## Problem description:
Retype the records below exactly. Leave nothing out.

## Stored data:
------------
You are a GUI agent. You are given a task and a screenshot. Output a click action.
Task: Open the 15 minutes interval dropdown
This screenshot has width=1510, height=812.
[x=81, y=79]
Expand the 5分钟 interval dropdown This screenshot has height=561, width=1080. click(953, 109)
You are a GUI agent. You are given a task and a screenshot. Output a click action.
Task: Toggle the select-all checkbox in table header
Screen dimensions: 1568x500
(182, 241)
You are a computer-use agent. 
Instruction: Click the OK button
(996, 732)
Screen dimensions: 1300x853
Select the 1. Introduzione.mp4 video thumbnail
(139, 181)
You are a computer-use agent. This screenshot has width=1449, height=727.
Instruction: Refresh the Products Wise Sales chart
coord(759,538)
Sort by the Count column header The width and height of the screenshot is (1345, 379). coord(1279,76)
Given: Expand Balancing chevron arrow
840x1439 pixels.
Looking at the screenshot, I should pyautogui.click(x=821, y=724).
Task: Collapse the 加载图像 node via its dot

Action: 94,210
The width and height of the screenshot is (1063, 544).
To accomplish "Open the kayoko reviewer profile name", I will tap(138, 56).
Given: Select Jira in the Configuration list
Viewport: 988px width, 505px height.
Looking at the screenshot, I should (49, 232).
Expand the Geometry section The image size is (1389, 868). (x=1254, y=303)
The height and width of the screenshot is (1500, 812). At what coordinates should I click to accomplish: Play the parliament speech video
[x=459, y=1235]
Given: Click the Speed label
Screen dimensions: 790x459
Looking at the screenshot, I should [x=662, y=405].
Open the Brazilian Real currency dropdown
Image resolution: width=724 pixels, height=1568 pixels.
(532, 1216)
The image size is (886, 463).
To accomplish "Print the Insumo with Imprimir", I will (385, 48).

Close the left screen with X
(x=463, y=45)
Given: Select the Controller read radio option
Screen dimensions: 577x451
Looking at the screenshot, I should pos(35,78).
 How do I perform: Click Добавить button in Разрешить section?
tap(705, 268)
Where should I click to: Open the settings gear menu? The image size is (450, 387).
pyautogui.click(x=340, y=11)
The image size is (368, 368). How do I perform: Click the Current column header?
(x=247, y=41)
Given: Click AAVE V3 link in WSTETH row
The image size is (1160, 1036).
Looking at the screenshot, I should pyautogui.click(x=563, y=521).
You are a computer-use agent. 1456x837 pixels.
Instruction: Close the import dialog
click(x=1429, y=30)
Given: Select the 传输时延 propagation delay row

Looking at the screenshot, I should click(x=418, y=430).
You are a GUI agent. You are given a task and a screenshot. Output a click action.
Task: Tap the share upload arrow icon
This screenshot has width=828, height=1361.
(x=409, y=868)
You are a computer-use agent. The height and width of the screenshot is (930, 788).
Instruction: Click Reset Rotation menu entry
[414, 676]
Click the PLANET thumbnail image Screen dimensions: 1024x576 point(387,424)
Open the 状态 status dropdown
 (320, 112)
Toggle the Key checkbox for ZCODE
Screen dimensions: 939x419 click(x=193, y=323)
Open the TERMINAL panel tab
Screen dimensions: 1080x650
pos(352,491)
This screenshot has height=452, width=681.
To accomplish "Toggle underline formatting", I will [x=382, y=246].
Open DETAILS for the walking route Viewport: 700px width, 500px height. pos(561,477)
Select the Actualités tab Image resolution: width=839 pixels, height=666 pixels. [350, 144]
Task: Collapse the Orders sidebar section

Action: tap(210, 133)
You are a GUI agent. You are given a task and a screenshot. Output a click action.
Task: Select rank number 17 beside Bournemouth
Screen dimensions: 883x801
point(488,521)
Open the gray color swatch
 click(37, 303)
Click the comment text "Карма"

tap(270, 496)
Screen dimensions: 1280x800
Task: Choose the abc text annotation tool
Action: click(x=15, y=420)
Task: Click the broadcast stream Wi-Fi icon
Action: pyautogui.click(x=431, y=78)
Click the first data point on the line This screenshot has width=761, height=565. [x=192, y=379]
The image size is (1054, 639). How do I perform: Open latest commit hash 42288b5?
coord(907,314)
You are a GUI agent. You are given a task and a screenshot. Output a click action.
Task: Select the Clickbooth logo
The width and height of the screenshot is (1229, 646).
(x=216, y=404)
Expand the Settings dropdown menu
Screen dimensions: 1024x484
------------
## Solution to the exercise:
You are a GUI agent. You are given a task and a screenshot. Output a click action.
Task: Open the 15 minutes interval dropdown
This screenshot has width=1510, height=812.
[x=81, y=79]
Expand the 5分钟 interval dropdown This screenshot has height=561, width=1080. click(953, 109)
You are a GUI agent. You are given a task and a screenshot. Output a click action.
Task: Toggle the select-all checkbox in table header
Screen dimensions: 1568x500
(182, 241)
You are a computer-use agent. 
Instruction: Click the OK button
(996, 732)
Screen dimensions: 1300x853
Select the 1. Introduzione.mp4 video thumbnail
(139, 181)
You are a computer-use agent. This screenshot has width=1449, height=727.
Instruction: Refresh the Products Wise Sales chart
coord(759,538)
Sort by the Count column header The width and height of the screenshot is (1345, 379). coord(1279,76)
Given: Expand Balancing chevron arrow
840x1439 pixels.
Looking at the screenshot, I should pyautogui.click(x=821, y=724).
Task: Collapse the 加载图像 node via its dot

Action: 94,210
The width and height of the screenshot is (1063, 544).
To accomplish "Open the kayoko reviewer profile name", I will tap(138, 56).
Given: Select Jira in the Configuration list
Viewport: 988px width, 505px height.
Looking at the screenshot, I should (49, 232).
Expand the Geometry section The image size is (1389, 868). (x=1254, y=303)
The height and width of the screenshot is (1500, 812). At what coordinates should I click to accomplish: Play the parliament speech video
[x=459, y=1235]
Given: Click the Speed label
Screen dimensions: 790x459
Looking at the screenshot, I should [x=662, y=405].
Open the Brazilian Real currency dropdown
Image resolution: width=724 pixels, height=1568 pixels.
(532, 1216)
The image size is (886, 463).
To accomplish "Print the Insumo with Imprimir", I will (385, 48).

Close the left screen with X
(x=463, y=45)
Given: Select the Controller read radio option
Screen dimensions: 577x451
Looking at the screenshot, I should pos(35,78).
 How do I perform: Click Добавить button in Разрешить section?
tap(705, 268)
Where should I click to: Open the settings gear menu? The image size is (450, 387).
pyautogui.click(x=340, y=11)
The image size is (368, 368). How do I perform: Click the Current column header?
(x=247, y=41)
Given: Click AAVE V3 link in WSTETH row
The image size is (1160, 1036).
Looking at the screenshot, I should pyautogui.click(x=563, y=521).
You are a computer-use agent. 1456x837 pixels.
Instruction: Close the import dialog
click(x=1429, y=30)
Given: Select the 传输时延 propagation delay row

Looking at the screenshot, I should click(x=418, y=430).
You are a GUI agent. You are given a task and a screenshot. Output a click action.
Task: Tap the share upload arrow icon
This screenshot has width=828, height=1361.
(x=409, y=868)
You are a computer-use agent. The height and width of the screenshot is (930, 788).
Instruction: Click Reset Rotation menu entry
[414, 676]
Click the PLANET thumbnail image Screen dimensions: 1024x576 point(387,424)
Open the 状态 status dropdown
 (320, 112)
Toggle the Key checkbox for ZCODE
Screen dimensions: 939x419 click(x=193, y=323)
Open the TERMINAL panel tab
Screen dimensions: 1080x650
pos(352,491)
This screenshot has height=452, width=681.
To accomplish "Toggle underline formatting", I will [x=382, y=246].
Open DETAILS for the walking route Viewport: 700px width, 500px height. pos(561,477)
Select the Actualités tab Image resolution: width=839 pixels, height=666 pixels. [350, 144]
Task: Collapse the Orders sidebar section

Action: tap(210, 133)
You are a GUI agent. You are given a task and a screenshot. Output a click action.
Task: Select rank number 17 beside Bournemouth
Screen dimensions: 883x801
point(488,521)
Open the gray color swatch
 click(37, 303)
Click the comment text "Карма"

tap(270, 496)
Screen dimensions: 1280x800
Task: Choose the abc text annotation tool
Action: click(x=15, y=420)
Task: Click the broadcast stream Wi-Fi icon
Action: pyautogui.click(x=431, y=78)
Click the first data point on the line This screenshot has width=761, height=565. [x=192, y=379]
The image size is (1054, 639). How do I perform: Open latest commit hash 42288b5?
coord(907,314)
You are a GUI agent. You are given a task and a screenshot. Output a click action.
Task: Select the Clickbooth logo
The width and height of the screenshot is (1229, 646).
(x=216, y=404)
Expand the Settings dropdown menu
Screen dimensions: 1024x484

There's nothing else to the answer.